▶ Extracted material:
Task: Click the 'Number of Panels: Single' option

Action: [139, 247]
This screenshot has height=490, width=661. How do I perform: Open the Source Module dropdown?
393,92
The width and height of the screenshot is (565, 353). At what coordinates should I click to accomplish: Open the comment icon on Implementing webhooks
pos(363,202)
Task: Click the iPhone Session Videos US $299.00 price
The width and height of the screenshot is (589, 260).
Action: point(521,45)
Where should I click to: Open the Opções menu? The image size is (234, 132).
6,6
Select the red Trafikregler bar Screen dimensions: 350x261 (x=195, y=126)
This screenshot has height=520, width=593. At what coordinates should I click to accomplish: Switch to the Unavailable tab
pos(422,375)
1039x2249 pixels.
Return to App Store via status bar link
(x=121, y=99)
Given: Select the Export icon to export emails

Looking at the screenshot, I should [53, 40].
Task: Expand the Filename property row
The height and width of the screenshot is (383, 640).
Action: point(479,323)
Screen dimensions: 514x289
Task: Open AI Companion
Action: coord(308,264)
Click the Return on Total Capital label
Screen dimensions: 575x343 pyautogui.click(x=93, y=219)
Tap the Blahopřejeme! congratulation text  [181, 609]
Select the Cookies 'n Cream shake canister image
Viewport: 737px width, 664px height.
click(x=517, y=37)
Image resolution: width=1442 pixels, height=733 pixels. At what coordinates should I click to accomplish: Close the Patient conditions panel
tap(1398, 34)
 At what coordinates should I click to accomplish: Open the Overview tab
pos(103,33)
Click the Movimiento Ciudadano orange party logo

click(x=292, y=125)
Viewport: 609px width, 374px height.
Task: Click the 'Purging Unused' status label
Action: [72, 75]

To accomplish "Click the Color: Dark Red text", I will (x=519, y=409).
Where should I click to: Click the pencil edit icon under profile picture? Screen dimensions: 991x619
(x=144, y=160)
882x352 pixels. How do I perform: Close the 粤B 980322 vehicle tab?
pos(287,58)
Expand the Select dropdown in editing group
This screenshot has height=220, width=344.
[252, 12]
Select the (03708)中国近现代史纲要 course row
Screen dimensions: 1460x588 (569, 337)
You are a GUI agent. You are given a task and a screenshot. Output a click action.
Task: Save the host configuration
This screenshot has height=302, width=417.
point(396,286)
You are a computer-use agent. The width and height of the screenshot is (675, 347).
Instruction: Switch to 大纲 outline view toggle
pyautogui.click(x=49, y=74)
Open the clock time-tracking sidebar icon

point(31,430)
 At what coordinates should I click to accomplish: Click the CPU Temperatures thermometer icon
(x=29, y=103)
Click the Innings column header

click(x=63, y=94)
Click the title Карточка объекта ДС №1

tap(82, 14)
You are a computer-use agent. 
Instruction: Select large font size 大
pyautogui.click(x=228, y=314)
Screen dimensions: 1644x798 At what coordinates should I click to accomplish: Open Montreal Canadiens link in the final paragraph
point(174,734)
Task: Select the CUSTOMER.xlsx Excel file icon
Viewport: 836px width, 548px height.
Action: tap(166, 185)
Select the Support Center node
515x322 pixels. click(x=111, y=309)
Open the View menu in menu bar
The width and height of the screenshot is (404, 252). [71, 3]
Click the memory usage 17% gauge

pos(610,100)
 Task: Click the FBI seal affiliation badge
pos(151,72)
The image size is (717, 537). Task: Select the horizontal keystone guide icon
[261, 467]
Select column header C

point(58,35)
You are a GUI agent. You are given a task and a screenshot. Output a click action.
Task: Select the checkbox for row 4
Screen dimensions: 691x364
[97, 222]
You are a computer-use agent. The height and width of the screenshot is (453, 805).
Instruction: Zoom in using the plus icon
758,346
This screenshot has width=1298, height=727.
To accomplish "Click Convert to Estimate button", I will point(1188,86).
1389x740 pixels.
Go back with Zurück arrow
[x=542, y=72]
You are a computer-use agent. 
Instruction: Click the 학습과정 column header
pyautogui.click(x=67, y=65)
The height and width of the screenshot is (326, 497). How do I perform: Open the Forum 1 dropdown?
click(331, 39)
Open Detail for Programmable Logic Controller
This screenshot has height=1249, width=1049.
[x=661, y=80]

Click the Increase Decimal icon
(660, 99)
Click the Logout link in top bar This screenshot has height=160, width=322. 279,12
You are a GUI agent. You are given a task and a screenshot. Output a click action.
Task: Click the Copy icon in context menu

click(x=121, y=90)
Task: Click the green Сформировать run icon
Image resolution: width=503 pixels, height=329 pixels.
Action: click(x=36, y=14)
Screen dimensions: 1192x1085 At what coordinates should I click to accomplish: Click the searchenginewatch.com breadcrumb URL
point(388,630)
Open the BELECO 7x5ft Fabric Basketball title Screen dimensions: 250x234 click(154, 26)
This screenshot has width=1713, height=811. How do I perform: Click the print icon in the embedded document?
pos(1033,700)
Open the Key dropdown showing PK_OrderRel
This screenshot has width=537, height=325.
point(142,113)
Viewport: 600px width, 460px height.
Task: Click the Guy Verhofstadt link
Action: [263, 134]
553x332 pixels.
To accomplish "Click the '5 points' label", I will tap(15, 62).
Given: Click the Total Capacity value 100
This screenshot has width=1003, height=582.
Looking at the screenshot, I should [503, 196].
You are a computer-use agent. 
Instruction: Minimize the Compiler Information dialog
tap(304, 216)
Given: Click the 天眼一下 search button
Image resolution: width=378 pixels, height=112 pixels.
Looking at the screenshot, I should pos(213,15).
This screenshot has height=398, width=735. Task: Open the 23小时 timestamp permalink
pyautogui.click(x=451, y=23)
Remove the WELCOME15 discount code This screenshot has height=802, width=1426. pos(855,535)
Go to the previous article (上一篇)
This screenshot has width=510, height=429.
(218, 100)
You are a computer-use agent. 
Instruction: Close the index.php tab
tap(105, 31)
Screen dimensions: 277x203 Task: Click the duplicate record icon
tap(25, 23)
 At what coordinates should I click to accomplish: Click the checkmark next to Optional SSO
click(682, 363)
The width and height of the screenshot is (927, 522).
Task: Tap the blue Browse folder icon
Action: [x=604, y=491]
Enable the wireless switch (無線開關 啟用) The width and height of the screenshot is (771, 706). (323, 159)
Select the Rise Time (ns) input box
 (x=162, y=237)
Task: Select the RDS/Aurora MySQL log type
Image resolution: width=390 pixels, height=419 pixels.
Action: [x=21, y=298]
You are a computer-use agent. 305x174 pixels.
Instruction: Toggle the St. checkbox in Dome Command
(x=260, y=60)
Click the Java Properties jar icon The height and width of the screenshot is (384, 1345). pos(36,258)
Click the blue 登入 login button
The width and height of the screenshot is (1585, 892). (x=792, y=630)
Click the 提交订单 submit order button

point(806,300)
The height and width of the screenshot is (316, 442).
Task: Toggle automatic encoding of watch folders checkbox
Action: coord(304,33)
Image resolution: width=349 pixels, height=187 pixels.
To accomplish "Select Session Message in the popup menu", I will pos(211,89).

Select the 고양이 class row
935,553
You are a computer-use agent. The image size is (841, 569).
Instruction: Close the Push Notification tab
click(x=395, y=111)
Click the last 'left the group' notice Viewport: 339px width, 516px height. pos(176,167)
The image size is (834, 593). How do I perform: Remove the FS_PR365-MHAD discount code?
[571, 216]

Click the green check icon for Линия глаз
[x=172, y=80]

▶ Aim of the task: Repeat all the records without altering a single word.

▶ Response:
Task: Click the 'Number of Panels: Single' option

Action: [139, 247]
This screenshot has height=490, width=661. How do I perform: Open the Source Module dropdown?
393,92
The width and height of the screenshot is (565, 353). At what coordinates should I click to accomplish: Open the comment icon on Implementing webhooks
pos(363,202)
Task: Click the iPhone Session Videos US $299.00 price
The width and height of the screenshot is (589, 260).
Action: point(521,45)
Where should I click to: Open the Opções menu? The image size is (234, 132).
6,6
Select the red Trafikregler bar Screen dimensions: 350x261 (x=195, y=126)
This screenshot has height=520, width=593. At what coordinates should I click to accomplish: Switch to the Unavailable tab
pos(422,375)
1039x2249 pixels.
Return to App Store via status bar link
(x=121, y=99)
Given: Select the Export icon to export emails

Looking at the screenshot, I should [53, 40].
Task: Expand the Filename property row
The height and width of the screenshot is (383, 640).
Action: point(479,323)
Screen dimensions: 514x289
Task: Open AI Companion
Action: coord(308,264)
Click the Return on Total Capital label
Screen dimensions: 575x343 pyautogui.click(x=93, y=219)
Tap the Blahopřejeme! congratulation text  [181, 609]
Select the Cookies 'n Cream shake canister image
Viewport: 737px width, 664px height.
click(x=517, y=37)
Image resolution: width=1442 pixels, height=733 pixels. At what coordinates should I click to accomplish: Close the Patient conditions panel
tap(1398, 34)
 At what coordinates should I click to accomplish: Open the Overview tab
pos(103,33)
Click the Movimiento Ciudadano orange party logo

click(x=292, y=125)
Viewport: 609px width, 374px height.
Task: Click the 'Purging Unused' status label
Action: [72, 75]

To accomplish "Click the Color: Dark Red text", I will (x=519, y=409).
Where should I click to: Click the pencil edit icon under profile picture? Screen dimensions: 991x619
(x=144, y=160)
882x352 pixels. How do I perform: Close the 粤B 980322 vehicle tab?
pos(287,58)
Expand the Select dropdown in editing group
This screenshot has height=220, width=344.
[252, 12]
Select the (03708)中国近现代史纲要 course row
Screen dimensions: 1460x588 (569, 337)
You are a GUI agent. You are given a task and a screenshot. Output a click action.
Task: Save the host configuration
This screenshot has height=302, width=417.
point(396,286)
You are a computer-use agent. The width and height of the screenshot is (675, 347).
Instruction: Switch to 大纲 outline view toggle
pyautogui.click(x=49, y=74)
Open the clock time-tracking sidebar icon

point(31,430)
 At what coordinates should I click to accomplish: Click the CPU Temperatures thermometer icon
(x=29, y=103)
Click the Innings column header

click(x=63, y=94)
Click the title Карточка объекта ДС №1

tap(82, 14)
You are a computer-use agent. 
Instruction: Select large font size 大
pyautogui.click(x=228, y=314)
Screen dimensions: 1644x798 At what coordinates should I click to accomplish: Open Montreal Canadiens link in the final paragraph
point(174,734)
Task: Select the CUSTOMER.xlsx Excel file icon
Viewport: 836px width, 548px height.
Action: tap(166, 185)
Select the Support Center node
515x322 pixels. click(x=111, y=309)
Open the View menu in menu bar
The width and height of the screenshot is (404, 252). [71, 3]
Click the memory usage 17% gauge

pos(610,100)
 Task: Click the FBI seal affiliation badge
pos(151,72)
The image size is (717, 537). Task: Select the horizontal keystone guide icon
[261, 467]
Select column header C

point(58,35)
You are a GUI agent. You are given a task and a screenshot. Output a click action.
Task: Select the checkbox for row 4
Screen dimensions: 691x364
[97, 222]
You are a computer-use agent. The height and width of the screenshot is (453, 805).
Instruction: Zoom in using the plus icon
758,346
This screenshot has width=1298, height=727.
To accomplish "Click Convert to Estimate button", I will point(1188,86).
1389x740 pixels.
Go back with Zurück arrow
[x=542, y=72]
You are a computer-use agent. 
Instruction: Click the 학습과정 column header
pyautogui.click(x=67, y=65)
The height and width of the screenshot is (326, 497). How do I perform: Open the Forum 1 dropdown?
click(331, 39)
Open Detail for Programmable Logic Controller
This screenshot has height=1249, width=1049.
[x=661, y=80]

Click the Increase Decimal icon
(660, 99)
Click the Logout link in top bar This screenshot has height=160, width=322. 279,12
You are a GUI agent. You are given a task and a screenshot. Output a click action.
Task: Click the Copy icon in context menu

click(x=121, y=90)
Task: Click the green Сформировать run icon
Image resolution: width=503 pixels, height=329 pixels.
Action: click(x=36, y=14)
Screen dimensions: 1192x1085 At what coordinates should I click to accomplish: Click the searchenginewatch.com breadcrumb URL
point(388,630)
Open the BELECO 7x5ft Fabric Basketball title Screen dimensions: 250x234 click(154, 26)
This screenshot has width=1713, height=811. How do I perform: Click the print icon in the embedded document?
pos(1033,700)
Open the Key dropdown showing PK_OrderRel
This screenshot has width=537, height=325.
point(142,113)
Viewport: 600px width, 460px height.
Task: Click the Guy Verhofstadt link
Action: [263, 134]
553x332 pixels.
To accomplish "Click the '5 points' label", I will tap(15, 62).
Given: Click the Total Capacity value 100
This screenshot has width=1003, height=582.
Looking at the screenshot, I should [503, 196].
You are a computer-use agent. 
Instruction: Minimize the Compiler Information dialog
tap(304, 216)
Given: Click the 天眼一下 search button
Image resolution: width=378 pixels, height=112 pixels.
Looking at the screenshot, I should pos(213,15).
This screenshot has height=398, width=735. Task: Open the 23小时 timestamp permalink
pyautogui.click(x=451, y=23)
Remove the WELCOME15 discount code This screenshot has height=802, width=1426. pos(855,535)
Go to the previous article (上一篇)
This screenshot has width=510, height=429.
(218, 100)
You are a computer-use agent. 
Instruction: Close the index.php tab
tap(105, 31)
Screen dimensions: 277x203 Task: Click the duplicate record icon
tap(25, 23)
 At what coordinates should I click to accomplish: Click the checkmark next to Optional SSO
click(682, 363)
The width and height of the screenshot is (927, 522).
Task: Tap the blue Browse folder icon
Action: [x=604, y=491]
Enable the wireless switch (無線開關 啟用) The width and height of the screenshot is (771, 706). (323, 159)
Select the Rise Time (ns) input box
 (x=162, y=237)
Task: Select the RDS/Aurora MySQL log type
Image resolution: width=390 pixels, height=419 pixels.
Action: [x=21, y=298]
You are a computer-use agent. 305x174 pixels.
Instruction: Toggle the St. checkbox in Dome Command
(x=260, y=60)
Click the Java Properties jar icon The height and width of the screenshot is (384, 1345). pos(36,258)
Click the blue 登入 login button
The width and height of the screenshot is (1585, 892). (x=792, y=630)
Click the 提交订单 submit order button

point(806,300)
The height and width of the screenshot is (316, 442).
Task: Toggle automatic encoding of watch folders checkbox
Action: coord(304,33)
Image resolution: width=349 pixels, height=187 pixels.
To accomplish "Select Session Message in the popup menu", I will pos(211,89).

Select the 고양이 class row
935,553
You are a computer-use agent. The image size is (841, 569).
Instruction: Close the Push Notification tab
click(x=395, y=111)
Click the last 'left the group' notice Viewport: 339px width, 516px height. pos(176,167)
The image size is (834, 593). How do I perform: Remove the FS_PR365-MHAD discount code?
[571, 216]

Click the green check icon for Линия глаз
[x=172, y=80]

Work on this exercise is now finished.